** THE RECORDS follows **
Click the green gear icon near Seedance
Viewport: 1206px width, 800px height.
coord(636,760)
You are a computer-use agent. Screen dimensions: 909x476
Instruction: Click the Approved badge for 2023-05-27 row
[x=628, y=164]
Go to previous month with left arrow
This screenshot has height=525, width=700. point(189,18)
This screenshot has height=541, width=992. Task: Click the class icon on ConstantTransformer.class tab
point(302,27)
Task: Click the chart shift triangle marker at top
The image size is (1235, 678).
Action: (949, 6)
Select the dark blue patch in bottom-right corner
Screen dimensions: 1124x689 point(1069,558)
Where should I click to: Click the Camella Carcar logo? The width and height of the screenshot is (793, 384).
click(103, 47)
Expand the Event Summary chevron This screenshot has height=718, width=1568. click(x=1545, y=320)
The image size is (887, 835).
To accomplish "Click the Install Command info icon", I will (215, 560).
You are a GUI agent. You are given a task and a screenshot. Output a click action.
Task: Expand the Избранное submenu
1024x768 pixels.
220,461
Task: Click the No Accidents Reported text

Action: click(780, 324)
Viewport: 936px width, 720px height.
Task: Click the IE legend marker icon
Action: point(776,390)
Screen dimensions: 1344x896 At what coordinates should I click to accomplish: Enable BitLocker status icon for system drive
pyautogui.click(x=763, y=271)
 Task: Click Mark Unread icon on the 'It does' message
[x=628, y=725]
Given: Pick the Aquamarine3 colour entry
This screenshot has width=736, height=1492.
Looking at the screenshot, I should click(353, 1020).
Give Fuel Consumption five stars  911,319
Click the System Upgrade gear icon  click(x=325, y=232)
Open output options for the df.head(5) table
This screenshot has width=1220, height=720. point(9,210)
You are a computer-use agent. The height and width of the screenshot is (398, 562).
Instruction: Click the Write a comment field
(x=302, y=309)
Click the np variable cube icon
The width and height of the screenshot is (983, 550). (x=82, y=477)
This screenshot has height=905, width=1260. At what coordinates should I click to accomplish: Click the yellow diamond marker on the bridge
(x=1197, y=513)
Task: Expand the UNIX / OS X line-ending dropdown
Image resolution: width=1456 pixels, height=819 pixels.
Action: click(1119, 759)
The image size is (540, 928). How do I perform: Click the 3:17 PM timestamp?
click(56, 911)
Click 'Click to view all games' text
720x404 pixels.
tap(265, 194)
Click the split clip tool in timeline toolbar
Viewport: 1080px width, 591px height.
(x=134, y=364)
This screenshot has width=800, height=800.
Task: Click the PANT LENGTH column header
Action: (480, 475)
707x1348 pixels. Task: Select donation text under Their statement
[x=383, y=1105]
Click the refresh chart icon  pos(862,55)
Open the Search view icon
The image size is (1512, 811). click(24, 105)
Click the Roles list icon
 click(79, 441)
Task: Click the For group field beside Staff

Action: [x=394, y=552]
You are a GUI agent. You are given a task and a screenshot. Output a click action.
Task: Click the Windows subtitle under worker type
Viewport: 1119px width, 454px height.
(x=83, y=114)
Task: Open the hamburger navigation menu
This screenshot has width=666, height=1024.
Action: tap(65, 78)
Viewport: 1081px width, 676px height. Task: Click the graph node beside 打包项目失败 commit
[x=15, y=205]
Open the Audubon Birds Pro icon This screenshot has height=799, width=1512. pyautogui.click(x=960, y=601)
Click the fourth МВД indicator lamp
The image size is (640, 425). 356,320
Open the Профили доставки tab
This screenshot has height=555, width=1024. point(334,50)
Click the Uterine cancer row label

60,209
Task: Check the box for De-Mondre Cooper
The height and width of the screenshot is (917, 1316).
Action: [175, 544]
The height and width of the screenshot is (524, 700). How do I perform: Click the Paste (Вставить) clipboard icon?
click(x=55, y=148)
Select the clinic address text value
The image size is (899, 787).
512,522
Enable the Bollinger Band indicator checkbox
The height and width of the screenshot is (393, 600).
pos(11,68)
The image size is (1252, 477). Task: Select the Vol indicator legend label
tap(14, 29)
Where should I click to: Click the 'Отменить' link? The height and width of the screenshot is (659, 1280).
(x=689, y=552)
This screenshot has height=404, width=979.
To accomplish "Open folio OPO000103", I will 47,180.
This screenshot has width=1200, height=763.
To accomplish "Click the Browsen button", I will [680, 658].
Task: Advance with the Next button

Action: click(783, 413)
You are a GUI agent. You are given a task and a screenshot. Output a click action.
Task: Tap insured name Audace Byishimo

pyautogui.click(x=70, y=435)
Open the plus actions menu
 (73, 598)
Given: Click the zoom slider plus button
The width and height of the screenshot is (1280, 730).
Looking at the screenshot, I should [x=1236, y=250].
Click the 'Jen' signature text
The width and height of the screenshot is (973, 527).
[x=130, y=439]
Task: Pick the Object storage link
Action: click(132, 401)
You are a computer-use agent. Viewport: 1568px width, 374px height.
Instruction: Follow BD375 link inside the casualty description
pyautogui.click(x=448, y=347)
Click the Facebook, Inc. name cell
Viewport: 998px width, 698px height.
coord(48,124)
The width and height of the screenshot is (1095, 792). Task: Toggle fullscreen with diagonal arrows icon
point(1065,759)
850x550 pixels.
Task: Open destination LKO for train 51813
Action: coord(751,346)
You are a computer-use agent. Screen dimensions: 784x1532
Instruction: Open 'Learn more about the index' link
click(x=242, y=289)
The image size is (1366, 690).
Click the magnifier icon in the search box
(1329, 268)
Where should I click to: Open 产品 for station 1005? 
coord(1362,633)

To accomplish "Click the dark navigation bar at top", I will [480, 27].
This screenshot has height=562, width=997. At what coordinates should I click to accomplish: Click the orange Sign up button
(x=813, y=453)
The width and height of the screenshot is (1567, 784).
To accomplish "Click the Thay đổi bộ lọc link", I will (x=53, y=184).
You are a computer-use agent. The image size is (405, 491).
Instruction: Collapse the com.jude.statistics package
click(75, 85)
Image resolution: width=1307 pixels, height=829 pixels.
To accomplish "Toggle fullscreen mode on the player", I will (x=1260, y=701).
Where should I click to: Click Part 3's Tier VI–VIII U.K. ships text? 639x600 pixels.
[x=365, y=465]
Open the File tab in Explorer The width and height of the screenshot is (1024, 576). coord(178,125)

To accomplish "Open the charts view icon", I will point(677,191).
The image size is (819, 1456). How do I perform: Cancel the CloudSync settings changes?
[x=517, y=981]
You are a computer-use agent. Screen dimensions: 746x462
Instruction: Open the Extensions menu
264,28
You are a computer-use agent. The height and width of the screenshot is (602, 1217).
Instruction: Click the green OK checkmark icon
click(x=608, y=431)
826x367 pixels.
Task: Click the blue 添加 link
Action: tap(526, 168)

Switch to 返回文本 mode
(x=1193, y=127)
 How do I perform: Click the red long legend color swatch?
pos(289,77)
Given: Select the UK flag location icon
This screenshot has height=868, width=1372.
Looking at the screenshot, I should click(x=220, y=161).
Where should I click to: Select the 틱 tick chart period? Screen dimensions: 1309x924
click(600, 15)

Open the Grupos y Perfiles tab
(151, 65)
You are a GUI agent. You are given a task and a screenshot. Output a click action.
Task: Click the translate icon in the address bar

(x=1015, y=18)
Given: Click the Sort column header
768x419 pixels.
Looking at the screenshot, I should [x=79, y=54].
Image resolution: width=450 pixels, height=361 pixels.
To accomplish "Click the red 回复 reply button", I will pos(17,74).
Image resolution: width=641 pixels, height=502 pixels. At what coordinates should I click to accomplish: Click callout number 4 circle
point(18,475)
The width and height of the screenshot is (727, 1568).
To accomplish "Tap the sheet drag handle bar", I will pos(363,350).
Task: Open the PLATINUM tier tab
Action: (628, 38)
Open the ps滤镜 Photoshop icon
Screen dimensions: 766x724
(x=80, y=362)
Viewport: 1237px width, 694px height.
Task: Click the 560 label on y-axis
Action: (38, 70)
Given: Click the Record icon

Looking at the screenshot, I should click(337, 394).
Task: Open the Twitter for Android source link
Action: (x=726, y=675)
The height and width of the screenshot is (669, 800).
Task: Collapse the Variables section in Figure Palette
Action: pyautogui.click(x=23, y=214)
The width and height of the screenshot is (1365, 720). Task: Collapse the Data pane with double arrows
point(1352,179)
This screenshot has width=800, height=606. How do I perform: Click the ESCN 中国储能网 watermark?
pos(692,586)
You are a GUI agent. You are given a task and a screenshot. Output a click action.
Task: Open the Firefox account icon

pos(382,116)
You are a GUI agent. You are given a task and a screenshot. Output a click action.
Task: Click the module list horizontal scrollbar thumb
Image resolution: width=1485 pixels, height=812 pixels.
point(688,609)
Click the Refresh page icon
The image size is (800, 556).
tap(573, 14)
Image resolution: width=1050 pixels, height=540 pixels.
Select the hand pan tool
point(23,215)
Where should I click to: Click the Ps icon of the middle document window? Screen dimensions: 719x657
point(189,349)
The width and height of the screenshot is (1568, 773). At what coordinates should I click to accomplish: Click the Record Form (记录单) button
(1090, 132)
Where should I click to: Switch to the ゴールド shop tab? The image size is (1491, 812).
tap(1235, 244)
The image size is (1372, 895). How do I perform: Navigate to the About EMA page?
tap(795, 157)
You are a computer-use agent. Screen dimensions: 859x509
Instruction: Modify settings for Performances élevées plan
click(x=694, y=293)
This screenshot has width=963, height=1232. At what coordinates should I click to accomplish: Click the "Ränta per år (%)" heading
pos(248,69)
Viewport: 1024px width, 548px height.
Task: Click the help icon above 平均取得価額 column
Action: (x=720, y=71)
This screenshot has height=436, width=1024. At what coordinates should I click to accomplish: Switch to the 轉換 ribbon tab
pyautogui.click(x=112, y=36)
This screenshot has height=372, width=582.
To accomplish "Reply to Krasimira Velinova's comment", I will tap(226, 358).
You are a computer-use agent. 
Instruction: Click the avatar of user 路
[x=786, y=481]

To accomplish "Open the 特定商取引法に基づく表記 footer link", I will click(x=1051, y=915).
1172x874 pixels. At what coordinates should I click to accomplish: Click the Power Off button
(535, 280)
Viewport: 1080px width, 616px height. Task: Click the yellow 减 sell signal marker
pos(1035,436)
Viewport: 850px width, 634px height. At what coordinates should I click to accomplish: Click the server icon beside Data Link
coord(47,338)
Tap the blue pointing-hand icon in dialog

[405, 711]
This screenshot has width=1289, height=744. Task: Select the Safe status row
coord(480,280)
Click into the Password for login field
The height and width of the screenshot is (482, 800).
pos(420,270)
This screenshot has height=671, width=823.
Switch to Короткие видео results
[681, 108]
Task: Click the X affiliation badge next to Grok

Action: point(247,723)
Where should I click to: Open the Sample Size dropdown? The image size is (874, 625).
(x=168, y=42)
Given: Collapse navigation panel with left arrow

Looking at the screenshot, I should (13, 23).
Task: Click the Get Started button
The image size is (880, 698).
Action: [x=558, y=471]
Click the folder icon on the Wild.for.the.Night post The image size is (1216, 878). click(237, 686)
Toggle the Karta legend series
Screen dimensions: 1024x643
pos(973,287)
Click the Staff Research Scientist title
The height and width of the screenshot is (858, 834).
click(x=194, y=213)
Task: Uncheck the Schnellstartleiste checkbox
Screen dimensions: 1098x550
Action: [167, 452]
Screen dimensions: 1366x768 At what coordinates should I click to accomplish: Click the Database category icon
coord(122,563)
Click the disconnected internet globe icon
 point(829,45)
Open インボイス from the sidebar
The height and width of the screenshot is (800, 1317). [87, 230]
** End of THE RECORDS **
ABOUT THIS TASK =>
Would you retype exactly the lines above, from the line with "The image size is (887, 835)." to the line with "Task: Expand the UNIX", with both end lines kept and nothing more?

YOUR SOLUTION =>
The image size is (887, 835).
To accomplish "Click the Install Command info icon", I will (215, 560).
You are a GUI agent. You are given a task and a screenshot. Output a click action.
Task: Expand the Избранное submenu
1024x768 pixels.
220,461
Task: Click the No Accidents Reported text

Action: click(780, 324)
Viewport: 936px width, 720px height.
Task: Click the IE legend marker icon
Action: point(776,390)
Screen dimensions: 1344x896 At what coordinates should I click to accomplish: Enable BitLocker status icon for system drive
pyautogui.click(x=763, y=271)
 Task: Click Mark Unread icon on the 'It does' message
[x=628, y=725]
Given: Pick the Aquamarine3 colour entry
This screenshot has width=736, height=1492.
Looking at the screenshot, I should click(353, 1020).
Give Fuel Consumption five stars  911,319
Click the System Upgrade gear icon  click(x=325, y=232)
Open output options for the df.head(5) table
This screenshot has width=1220, height=720. point(9,210)
You are a computer-use agent. The height and width of the screenshot is (398, 562).
Instruction: Click the Write a comment field
(x=302, y=309)
Click the np variable cube icon
The width and height of the screenshot is (983, 550). (x=82, y=477)
This screenshot has height=905, width=1260. At what coordinates should I click to accomplish: Click the yellow diamond marker on the bridge
(x=1197, y=513)
Task: Expand the UNIX / OS X line-ending dropdown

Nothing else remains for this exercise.